I started running a CB Shop at my Home and that did good until these computers took Over----I still Run it, but only open a few hours per week. Maybe I should take up Computer Repairs!

My Main Money is in a few rental---all are on my property where my Home is.

The Job I Loved the Most was "based" at my Home but I had to go out and buy/resale-----that was Flea Market selling. I just Loved Doing it. I still buy and resale on a smaller scale using Craigslist and faceBook, but in the back of my mind I want to get back into Flea Market Selling again.


----------



## John_Canada

Whatever is it you pick, be sure there is a huge market for what you are providing. I usually do a keyword search on a subject's terms on the "adwords keyword tool" (search it on google) and see how many people are looking for that item online. Then see if others are advertising on Google (ads on the right) for those terms. If there is, you can get an idea how much that market is worth. Someone may pay $10/click for "insurance quotes" but $.01/click for "inspirational quotes"...this means there is more money and it is easier to get at with "insurance quotes". Also think niche not commodity. I used to run a computer service just for lawyers and it did so well with just that customer that I made a full time income from it.

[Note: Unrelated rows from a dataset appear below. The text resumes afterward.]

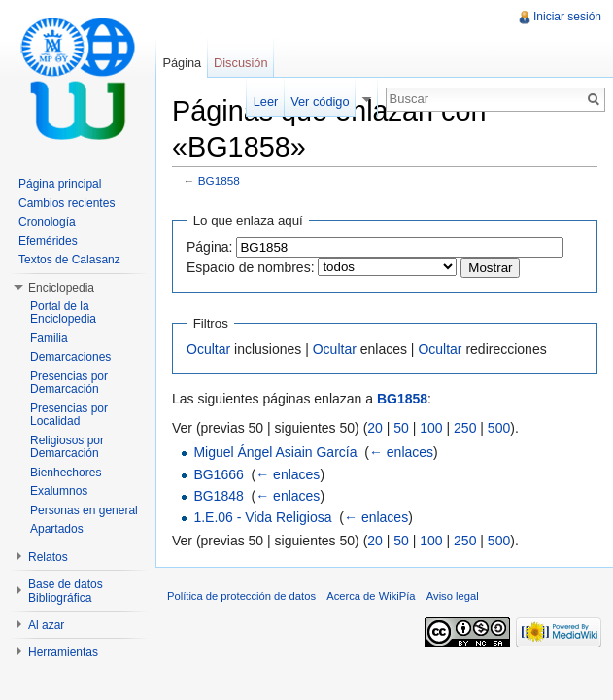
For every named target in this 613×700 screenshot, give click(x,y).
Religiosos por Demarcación (67, 447)
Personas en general (84, 510)
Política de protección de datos (241, 596)
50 (401, 428)
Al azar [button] (46, 625)
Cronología (47, 222)
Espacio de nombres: (251, 267)
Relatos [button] (48, 557)
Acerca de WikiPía (370, 596)
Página (182, 62)
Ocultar (208, 349)
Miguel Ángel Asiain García (275, 452)
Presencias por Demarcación (69, 383)
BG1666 (218, 474)
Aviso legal (453, 596)
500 (498, 428)
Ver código (320, 101)
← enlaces (401, 452)
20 (375, 428)
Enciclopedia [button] (61, 288)
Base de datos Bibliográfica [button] (65, 591)
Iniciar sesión (567, 17)
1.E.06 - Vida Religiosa (262, 517)
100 (430, 428)
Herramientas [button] (63, 652)
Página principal (59, 184)
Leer (266, 101)
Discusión (240, 62)
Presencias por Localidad (69, 415)
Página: (209, 247)
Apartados (56, 529)
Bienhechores (65, 472)
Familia (49, 338)
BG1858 (219, 180)
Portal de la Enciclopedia (63, 313)
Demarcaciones (70, 357)
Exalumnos (58, 491)
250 (464, 428)
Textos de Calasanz (69, 260)
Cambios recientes (66, 203)
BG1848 (218, 496)
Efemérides (48, 241)
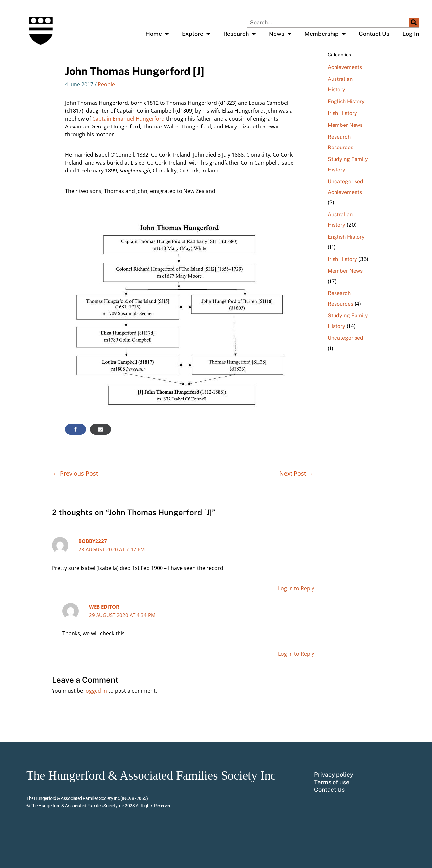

The thing I have learned most over the years is to fish where there are tons of fish, not in your own private little pond.


----------



## Rocktown Gal

Everyone loves candles...women love jewelry. I sell Jewelry In Candles...fairly new still ground floor opportunity. There is a piece of jewelry in every candle tart or aroma bead jar. You can choose a necklace, earrings or ring (choose your own size to 6 - 9) 

If interested you can check them out at my website


----------



## Brickhouse1

Try looking into making cloth diapers. I told an online forum friend about them and she was able to make a profit right away. There are so many different types: sized, one-size, all-in-ones, covers, fitteds, pockets. Go to etsy.com to see the going prices. When I had my youngest, 5 years ago, moms were grabbing these with both arms!


----------



## sisterpine

LOL As I was reading this thread I thought to myself. Even in a down economy prostitution is a good business. You don't have to be slim or good looking. I doubt you would even have to advertise. Call yourself something other than a hooker and I bet it would provide steady income and clientele. There does not appear to be a get rich quick scheme that is true for most of us. But steady work will get you there.


----------



## Lookin4GoodLife

Brickhouse1 said:


> Try looking into making cloth diapers. I told an online forum friend about them and she was able to make a profit right away. There are so many different types: sized, one-size, all-in-ones, covers, fitteds, pockets. Go to etsy.com to see the going prices. When I had my youngest, 5 years ago, moms were grabbing these with both arms!


Huh.... after having two parents with Alzheimer's don't forget about the senior market. :yuck:


----------



## Lookin4GoodLife

Once we get going, I'm hoping to sell eggs and rabbit meat and build some wood furniture to sell. I don't know that it'll ever be at the "work at home business" level but maybe it'll help supplement our income a bit.


----------